*** Study material Section Begins ***

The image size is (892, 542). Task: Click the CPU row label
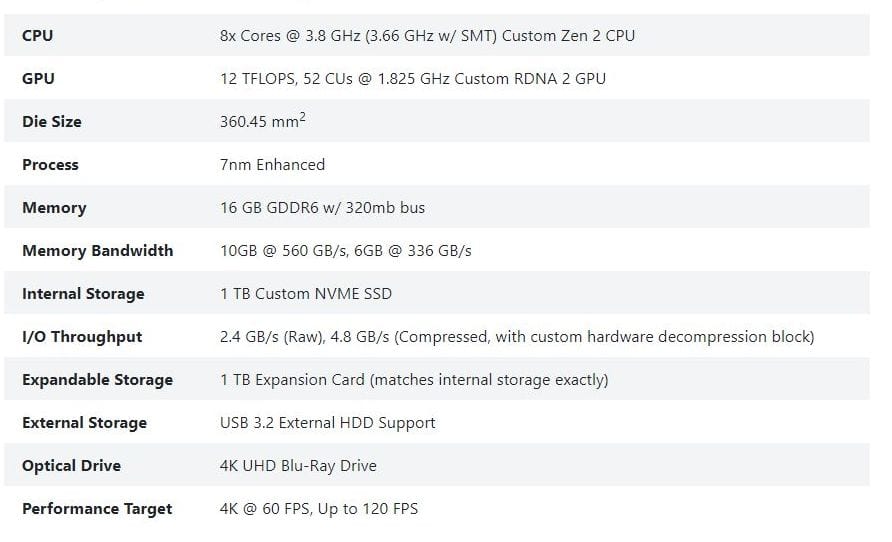[38, 36]
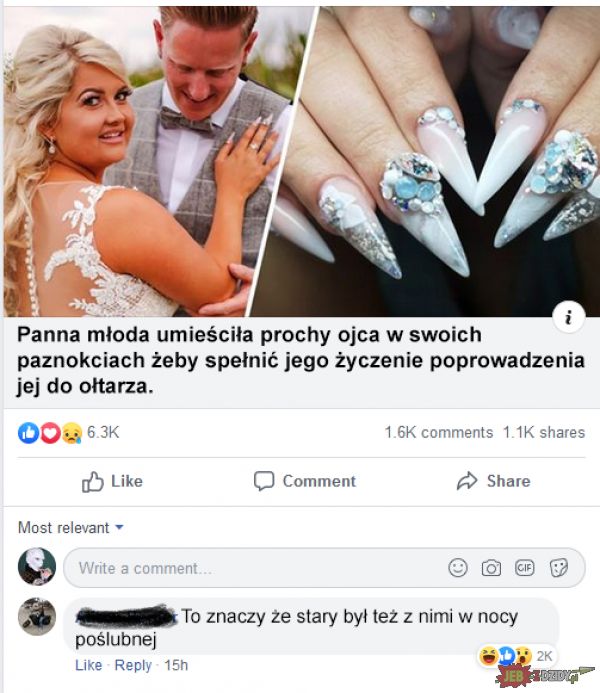
Task: Open the commenter's profile picture
Action: (x=37, y=617)
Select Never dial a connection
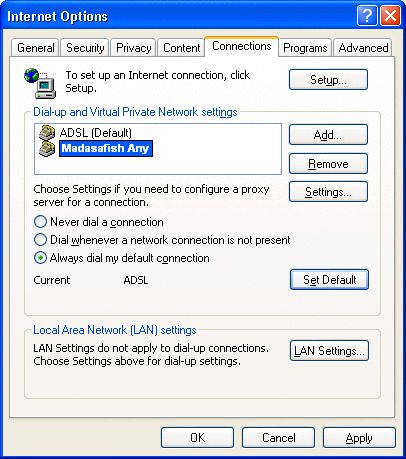Image resolution: width=406 pixels, height=459 pixels. pos(40,222)
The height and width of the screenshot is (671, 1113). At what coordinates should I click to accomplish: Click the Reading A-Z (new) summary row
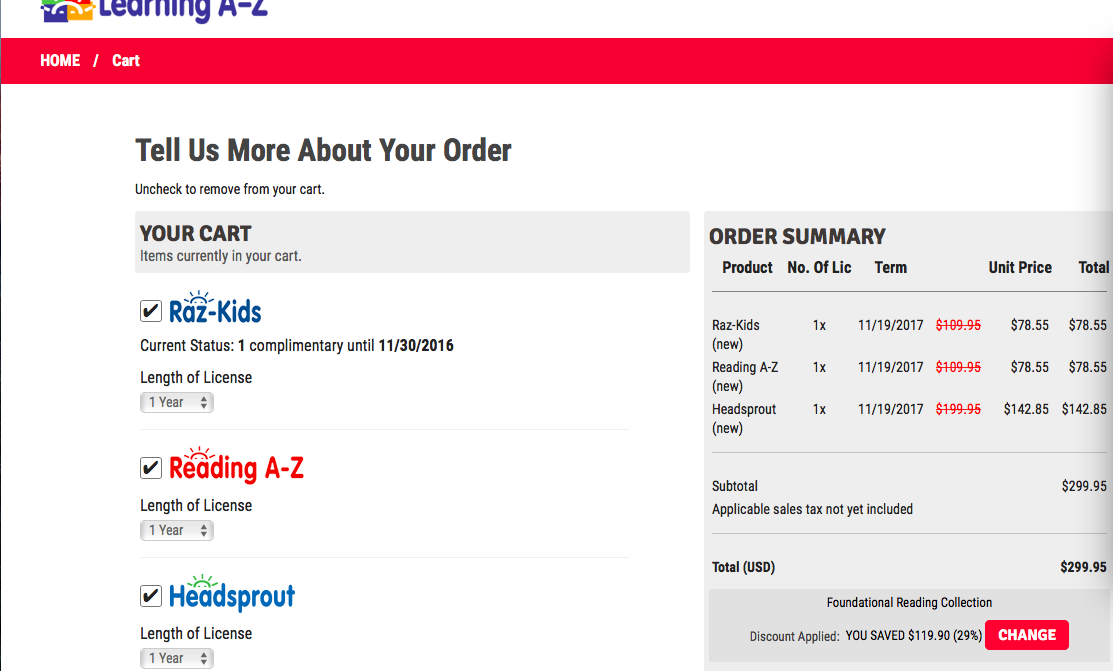click(909, 376)
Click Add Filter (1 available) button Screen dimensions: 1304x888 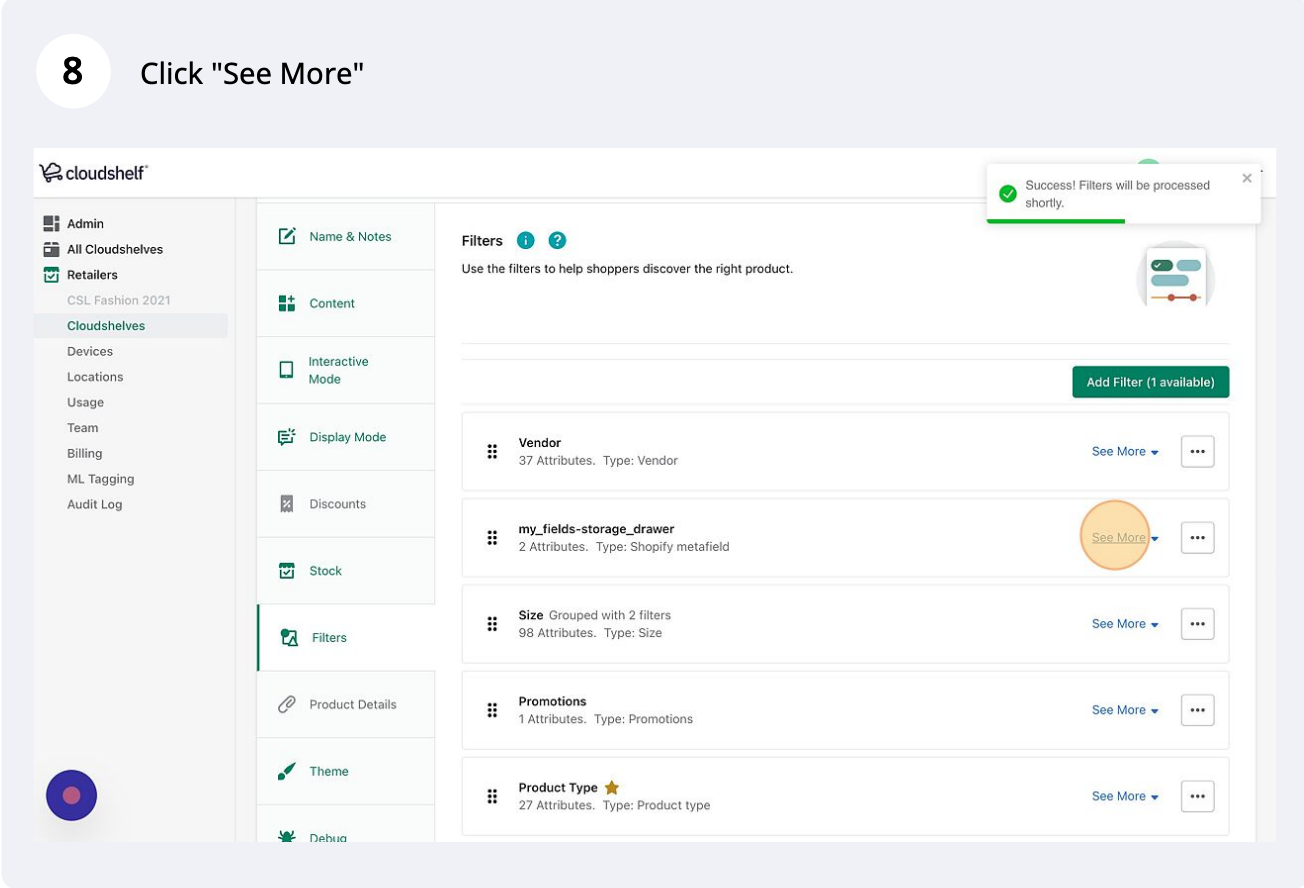(x=1150, y=382)
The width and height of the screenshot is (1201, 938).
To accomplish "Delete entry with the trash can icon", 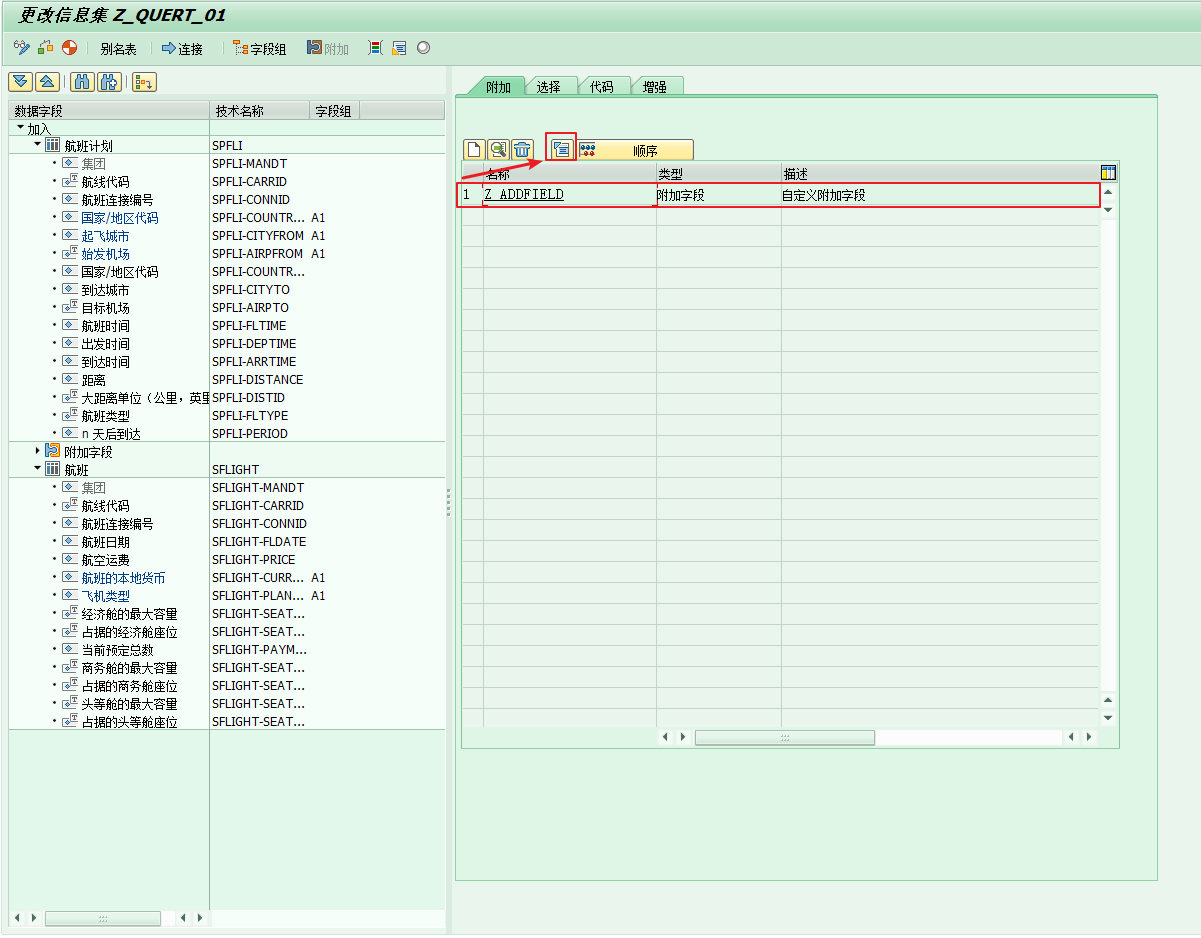I will click(522, 150).
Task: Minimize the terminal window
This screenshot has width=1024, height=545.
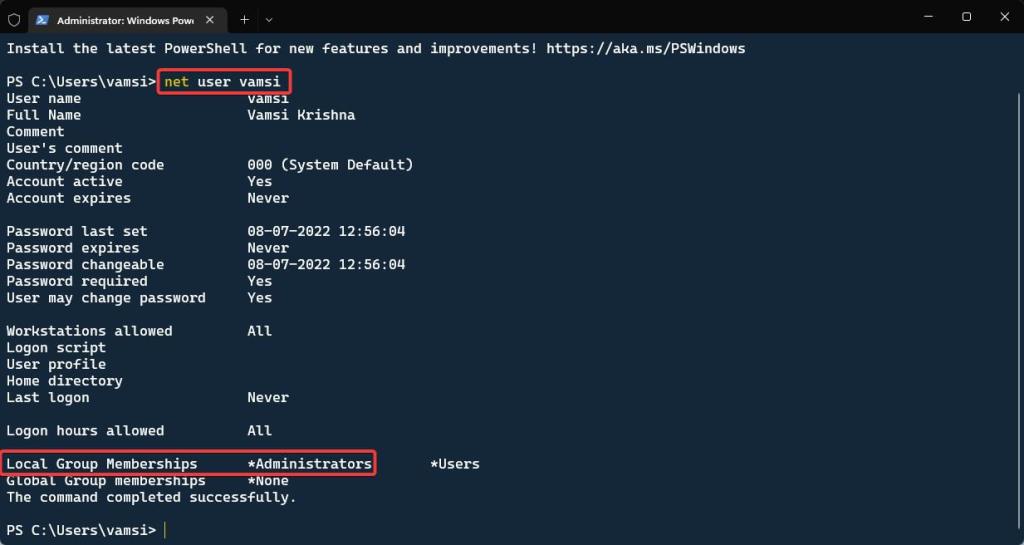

*** Study material Section Ends ***

-- What you should do --
Here the lines from the one containing "Task: Minimize the terminal window" through the end of the material are to be copied exactly, with the pictures omitted.

-- Response box --
Task: Minimize the terminal window
This screenshot has width=1024, height=545.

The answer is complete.